Records for this task Block Start

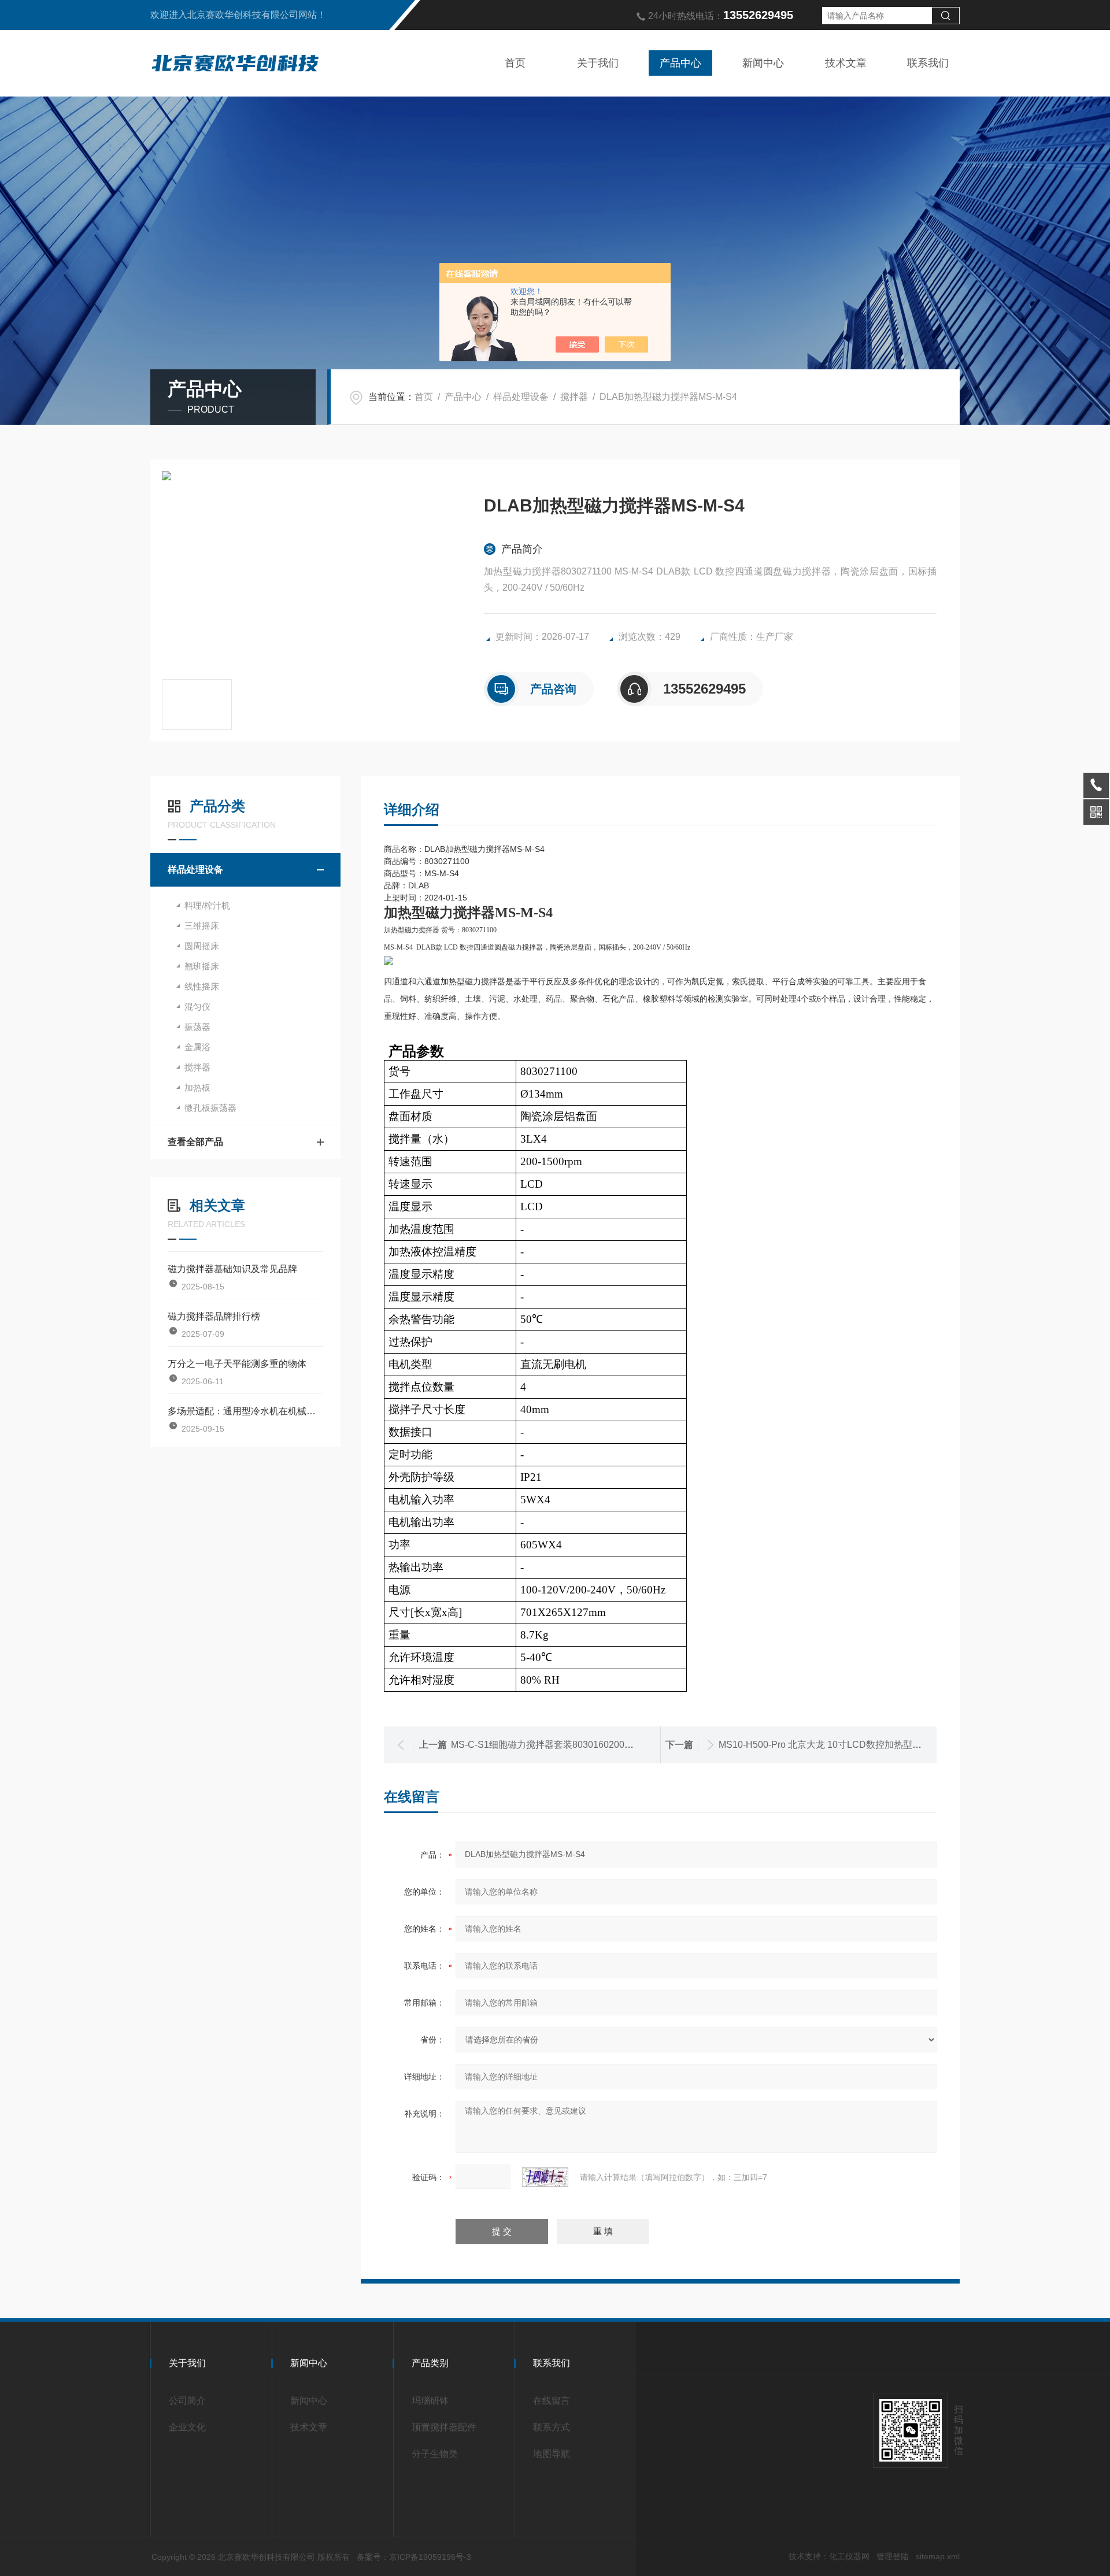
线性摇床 (201, 986)
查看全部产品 (195, 1142)
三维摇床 (201, 926)
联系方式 (551, 2427)
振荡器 (197, 1027)
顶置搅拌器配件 (444, 2427)
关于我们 (598, 63)
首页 (515, 63)
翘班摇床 (201, 966)
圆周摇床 (201, 946)
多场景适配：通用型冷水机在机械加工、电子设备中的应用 (245, 1411)
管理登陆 (892, 2556)
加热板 (197, 1087)
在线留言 (551, 2400)
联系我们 (928, 63)
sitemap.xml (938, 2556)
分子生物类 (435, 2454)
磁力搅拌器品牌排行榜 (214, 1316)
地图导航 (551, 2454)
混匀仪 (197, 1006)
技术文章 (846, 63)
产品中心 (680, 63)
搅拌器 (574, 397)
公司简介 (187, 2400)
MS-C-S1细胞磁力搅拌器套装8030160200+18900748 (561, 1745)
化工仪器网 (849, 2556)
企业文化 (187, 2427)
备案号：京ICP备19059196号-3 (414, 2557)
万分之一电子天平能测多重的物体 (237, 1364)
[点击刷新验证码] (545, 2177)
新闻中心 (763, 63)
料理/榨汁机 (207, 905)
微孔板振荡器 (210, 1108)
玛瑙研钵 (430, 2400)
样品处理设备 (521, 397)
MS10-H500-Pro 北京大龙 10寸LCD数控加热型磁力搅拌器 (839, 1745)
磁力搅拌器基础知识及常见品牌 (232, 1269)
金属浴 (197, 1047)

Records for this task Block End

Your instructions: For the entries above, transcribe precisely the lines from the one with "圆周摇床 (201, 946)" through the end, including both.

Reply to the exercise:
圆周摇床 (201, 946)
多场景适配：通用型冷水机在机械加工、电子设备中的应用 (245, 1411)
管理登陆 (892, 2556)
加热板 (197, 1087)
在线留言 (551, 2400)
联系我们 (928, 63)
sitemap.xml (938, 2556)
分子生物类 (435, 2454)
磁力搅拌器品牌排行榜 (214, 1316)
地图导航 (551, 2454)
混匀仪 (197, 1006)
技术文章 (846, 63)
产品中心 (680, 63)
搅拌器 (574, 397)
公司简介 (187, 2400)
MS-C-S1细胞磁力搅拌器套装8030160200+18900748 (561, 1745)
化工仪器网 (849, 2556)
企业文化 (187, 2427)
备案号：京ICP备19059196号-3 (414, 2557)
万分之一电子天平能测多重的物体 (237, 1364)
[点击刷新验证码] (545, 2177)
新闻中心 (763, 63)
料理/榨汁机 (207, 905)
微孔板振荡器 (210, 1108)
玛瑙研钵 (430, 2400)
样品处理设备 (521, 397)
MS10-H500-Pro 北京大龙 10寸LCD数控加热型磁力搅拌器 (839, 1745)
磁力搅拌器基础知识及常见品牌 (232, 1269)
金属浴 (197, 1047)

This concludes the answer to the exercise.